ExxonMobil also sees LNG as a way to reduce its reliance on oil and gas, which are becoming increasingly expensive and difficult to access. Also, although gas is by far cleaner than other sources of energy, it is not renewable and will one day be replaced by cleaner sources of energy, such as hydrogen or nuclear power. By diversifying its energy portfolio, the company can reduce its exposure to volatile energy prices and improve its financial stability.
The company is targeting new markets in Asia and the Middle East, where demand for LNG is growing rapidly. By investing in LNG production and infrastructure, ExxonMobil is positioning itself to take advantage of this growing market.
A focus on lowered emissions
ExxonMobil's investments will also help to accelerate the development of new and existing technologies to reduce emissions, including advanced energy efficiency and low-carbon electricity. It is also investing in public policy and regulatory initiatives to support the development of a low-carbon energy system.
Exxon Mobil likely wants to reduce its emissions to comply with government regulations, reduce its carbon footprint, and maintain its reputation as an environmentally responsible company.
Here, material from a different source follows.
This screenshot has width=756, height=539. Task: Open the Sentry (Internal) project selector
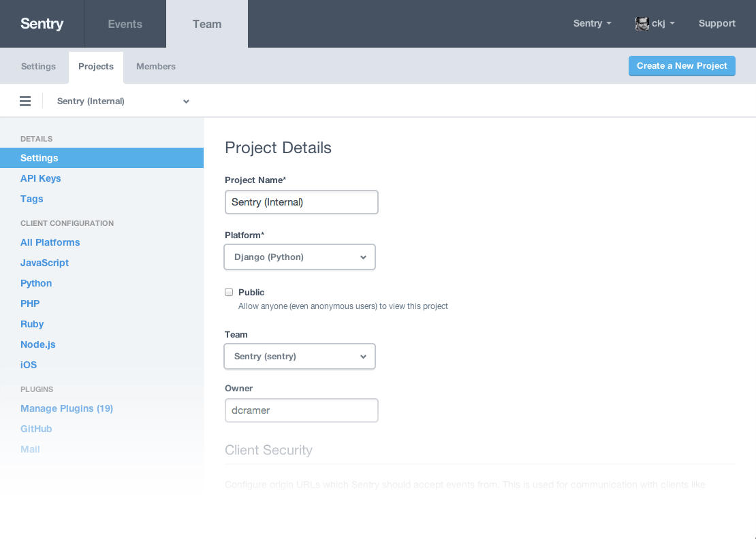[x=123, y=101]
As climate change becomes increasingly pressing, companies are expected to reduce their emissions and take responsibility for their environmental impact. Reducing emissions can also help Exxon Mobil save money by reducing energy costs and increasing the efficiency of the company’s operations.
The Bottom Line
These may be all welcome changes to Mobil Exxon investors, particularly with its bullish earnings and free cash flow projections helping it return more value to investors. Exxon's next earnings will be released in February, so we may have a better idea of how far the company has come when these results are revealed.